Danish Schools for Borneo’s Garbage Kids

After almost 20 years of school promotion in the Sabah-province on Malaysian Borneo the Danish founded Borneo Child Aid Society (BCAS) is responsible for the primary education of more than 8400 students – mostly children of the immigrant workers from Indonesia and the Philippines on the many palm oil plantations nearby, subsequently there an increasing amount of logistic to be taken care of from the head quarter of BCAS in Larad Datu.

Escalating popularity
The overwhelming success of the school project has also been quite a challenge for the small volunteer-based organisation.
“The rapid growth rate has been a pretty overwhelming, but we have had wide support from a various range of sponsors , ranging from Danish enterprises to the Finnish embassy, and good mutual understanding with numerous plantations,” says Torben Venning, the Danish manager of BCAS.
Torben Venning is a former schoolteacher from Sydhavnen in Copenhagen and has been the day-to-day head of Borneo Child Aid Society the last six years, the latest two years has been on a full-time basis as his Philippine-born wife Rosalin and their four sons Mark, Michael, Martin and Mathias have joined him in Sabah, making Thorben Venning’s residence on Borneo of a more permanent nature.
“When we started out back in 1991 we ran one tiny school with room for 73 students and now we have grown into being quite influential. This year we have registered almost 8450 pupils. And after so long time in the area we have earned a great amount of trust and  respect for our work from  the local authorities, so it has been a very rewarding venture,” he ads.
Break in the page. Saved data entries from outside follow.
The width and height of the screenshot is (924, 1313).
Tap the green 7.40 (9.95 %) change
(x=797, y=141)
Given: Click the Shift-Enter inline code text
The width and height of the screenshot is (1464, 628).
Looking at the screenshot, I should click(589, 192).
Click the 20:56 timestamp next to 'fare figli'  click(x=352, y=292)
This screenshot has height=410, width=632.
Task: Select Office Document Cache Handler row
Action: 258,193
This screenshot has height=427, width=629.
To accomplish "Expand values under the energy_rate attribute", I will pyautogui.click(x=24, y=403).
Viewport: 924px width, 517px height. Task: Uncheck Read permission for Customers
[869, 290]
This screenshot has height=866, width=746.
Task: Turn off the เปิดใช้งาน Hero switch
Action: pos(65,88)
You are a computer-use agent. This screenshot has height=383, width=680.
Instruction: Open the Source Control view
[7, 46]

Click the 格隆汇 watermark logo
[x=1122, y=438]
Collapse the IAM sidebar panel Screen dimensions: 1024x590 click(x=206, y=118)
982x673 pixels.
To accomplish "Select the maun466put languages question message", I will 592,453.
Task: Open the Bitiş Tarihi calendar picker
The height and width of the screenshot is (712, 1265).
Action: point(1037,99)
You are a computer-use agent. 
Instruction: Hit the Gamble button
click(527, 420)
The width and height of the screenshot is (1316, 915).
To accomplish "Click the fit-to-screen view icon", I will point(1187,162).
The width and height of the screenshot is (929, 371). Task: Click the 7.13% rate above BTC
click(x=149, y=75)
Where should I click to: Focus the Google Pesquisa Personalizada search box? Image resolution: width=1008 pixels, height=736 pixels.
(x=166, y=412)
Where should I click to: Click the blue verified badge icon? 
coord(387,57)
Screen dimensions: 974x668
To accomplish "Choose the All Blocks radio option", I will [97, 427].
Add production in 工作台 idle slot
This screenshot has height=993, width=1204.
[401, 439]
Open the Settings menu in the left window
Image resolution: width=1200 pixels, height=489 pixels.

Even though Torben Venning loves his job, he is aware of the difficulties connected with being a foreign-run organisation.
“It is not sustainable if all the expertise and decision making lies in the hands of the Danes, so right now we are in the in the process of training the local staff and teachers to take on the responsibility and management  of BCAS,” he explains.
One discomforting experience last year has underlined the importance of this goal.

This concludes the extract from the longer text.